ANESTHESIA CONSIDERATIONS

  1. General
    1. Depending on the indication for surgery, the patient will either have an oral endotracheal intubation or tracheostomy.
  2. Specific
    1. Patient will be supine on a Mayfield headrest.
    2. The head will be turned 180° from the anesthesiologist.
    3. Other than brief paralysis used during induction, no paralyzing anesthetic agents are used.

OPERATIVE PROCEDURE

  1. The standard coronal incision runs from helical crus to helical crus approximately 2 to 3 cm posterior to the hairline. Rubber band pigtails are used to gather up the hair on either side of the intended incision line.
  2. The incision line should follow a geometric broken line type of pattern. This will minimize visibility of the incision, particularly when the hair is wet.
  3. The initial incision is carried down to the level of the periosteum. Raney clips are not used.
  4. If the incision is being used as an approach to the frontal sinus, the dissection plane changes to the subperiosteal plane above the sinus. If the access is for upper central facial surgery the dissection changes to the subperiosteal plane approximately 2 cm above the supraorbital rim.
  5. Laterally over the temporalis muscle, the plane of dissection should be deep to the temporoparietal fascia, just above the deep temporal fascia. This plane will allow elevation of the frontal branch of the facial nerve with the coronal flap.
  6. If access to the zygoma is required, the superficial layer of the deep temporal fascia is opened just above the arch. If this plane (temporal fat pad) is entered more superiorly, bleeding from the middle temporal artery will be encountered, and atrophy of the fat in this pad will be more pronounced after surgery.
  7. Extended access to the upper orbits and nasoethmoid areas requires release of the supraorbital neurovascular bundle that is then reflected anteriorly with the coronal flap. The inferior aspect of the short bony foramen through which this neurovascular bundle occasionally passes is simply removed with a downward tap of the osteotome.
  8. Closure of the incision is in two layers. The galea and subcutaneous tissue are closed with 2-0 vicryl. The skin is closed with a running lock stitch of 3-0 nylon or with staples. The flap is closed over 10 mm fully perforated suction drains. For coronal incisions, two drains are placed.
  9. The incision is covered with antibiotic ointment.

POSTOPERATIVE CARE

  1. The drains may be removed when drainage is less than 30 cc per 24 hours.
  2. Patients with long hair may wash the hair carefully on postoperative day 3 or 4, followed by reapplication of antibiotic ointment.

References

Frodel JL, Marentette LJ. The coronal approach anatomic and technical considerations and morbidity. Arch Otolaryngol Head Neck Surg. 1993;119:201-207.
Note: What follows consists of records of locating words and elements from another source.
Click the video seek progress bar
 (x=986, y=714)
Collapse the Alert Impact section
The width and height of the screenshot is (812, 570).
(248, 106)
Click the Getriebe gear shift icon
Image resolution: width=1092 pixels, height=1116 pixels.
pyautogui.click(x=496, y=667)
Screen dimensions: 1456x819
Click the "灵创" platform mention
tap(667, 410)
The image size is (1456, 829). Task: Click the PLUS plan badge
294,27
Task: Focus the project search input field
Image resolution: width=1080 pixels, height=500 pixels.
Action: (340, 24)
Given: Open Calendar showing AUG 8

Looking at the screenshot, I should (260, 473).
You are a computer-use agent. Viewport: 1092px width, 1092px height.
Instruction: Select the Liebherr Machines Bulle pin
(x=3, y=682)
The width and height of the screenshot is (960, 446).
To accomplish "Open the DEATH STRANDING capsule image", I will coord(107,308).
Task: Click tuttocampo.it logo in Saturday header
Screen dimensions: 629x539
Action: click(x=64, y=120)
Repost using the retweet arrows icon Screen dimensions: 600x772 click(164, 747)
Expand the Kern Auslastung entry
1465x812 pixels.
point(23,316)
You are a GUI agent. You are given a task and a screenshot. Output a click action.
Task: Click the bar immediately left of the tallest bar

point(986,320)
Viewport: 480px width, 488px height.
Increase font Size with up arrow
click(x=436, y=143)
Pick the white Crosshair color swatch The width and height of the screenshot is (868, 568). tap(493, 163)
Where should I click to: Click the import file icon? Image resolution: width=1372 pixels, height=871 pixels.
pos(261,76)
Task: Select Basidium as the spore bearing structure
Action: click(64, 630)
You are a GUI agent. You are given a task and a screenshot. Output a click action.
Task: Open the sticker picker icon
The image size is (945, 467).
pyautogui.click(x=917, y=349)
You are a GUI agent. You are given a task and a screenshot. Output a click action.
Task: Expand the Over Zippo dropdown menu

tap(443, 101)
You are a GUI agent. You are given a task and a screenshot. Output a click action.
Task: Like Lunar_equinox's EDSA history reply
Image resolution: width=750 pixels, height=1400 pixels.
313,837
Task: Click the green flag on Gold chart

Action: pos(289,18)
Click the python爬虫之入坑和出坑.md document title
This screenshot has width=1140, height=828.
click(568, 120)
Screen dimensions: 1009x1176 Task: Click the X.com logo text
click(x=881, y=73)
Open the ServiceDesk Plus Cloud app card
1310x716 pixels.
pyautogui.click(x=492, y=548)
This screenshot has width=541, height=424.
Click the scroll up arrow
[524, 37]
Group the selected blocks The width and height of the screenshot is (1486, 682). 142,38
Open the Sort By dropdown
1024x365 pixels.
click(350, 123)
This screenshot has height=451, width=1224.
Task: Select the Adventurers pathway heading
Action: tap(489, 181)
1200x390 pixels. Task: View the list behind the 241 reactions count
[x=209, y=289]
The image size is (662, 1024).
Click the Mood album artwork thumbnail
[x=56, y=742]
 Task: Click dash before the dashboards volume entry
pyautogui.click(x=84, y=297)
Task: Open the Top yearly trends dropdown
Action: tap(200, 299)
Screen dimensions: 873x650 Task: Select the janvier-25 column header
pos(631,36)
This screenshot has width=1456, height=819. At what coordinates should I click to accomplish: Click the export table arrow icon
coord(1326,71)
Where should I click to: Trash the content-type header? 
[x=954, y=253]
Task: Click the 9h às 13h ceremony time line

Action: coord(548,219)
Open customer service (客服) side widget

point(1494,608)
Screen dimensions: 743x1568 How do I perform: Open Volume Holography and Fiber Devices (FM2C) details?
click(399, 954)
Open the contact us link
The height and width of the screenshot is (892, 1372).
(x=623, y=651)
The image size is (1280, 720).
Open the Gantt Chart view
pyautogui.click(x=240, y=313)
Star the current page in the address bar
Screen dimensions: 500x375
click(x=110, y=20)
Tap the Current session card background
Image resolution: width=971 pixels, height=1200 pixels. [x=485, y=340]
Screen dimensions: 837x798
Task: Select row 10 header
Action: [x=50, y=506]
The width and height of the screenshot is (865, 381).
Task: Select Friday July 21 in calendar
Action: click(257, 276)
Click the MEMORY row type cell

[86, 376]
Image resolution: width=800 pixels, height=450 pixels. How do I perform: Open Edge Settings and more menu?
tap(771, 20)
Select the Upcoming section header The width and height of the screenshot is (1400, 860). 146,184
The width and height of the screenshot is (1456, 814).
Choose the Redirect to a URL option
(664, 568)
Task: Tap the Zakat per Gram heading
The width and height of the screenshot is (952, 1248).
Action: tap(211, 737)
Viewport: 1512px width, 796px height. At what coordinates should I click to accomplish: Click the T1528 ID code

Munro IR, Chir B, Fearson JA. The coronal incision revisited. Plast Reconstr Surg. 1994;93:185-187.

Obwegeser HL. Temporal approach to the TMJ, the orbit, and the retromaxillary-infracranial region. Head Neck Surg. 1985;7:185-199.

Stanley RB. The temporal approach to impacted lateral orbital wall fractures. Arch Otolaryngol Head Neck Surg. 1988;114:550-553.

Stuzin JM, Wangstrom L, Kawamoto HK, Wolfe SA. Anatomy of the frontal branch of the facial nerve: the significance of the temporal fat pad. Plast Reconstr Surg. 1989;83:265-271.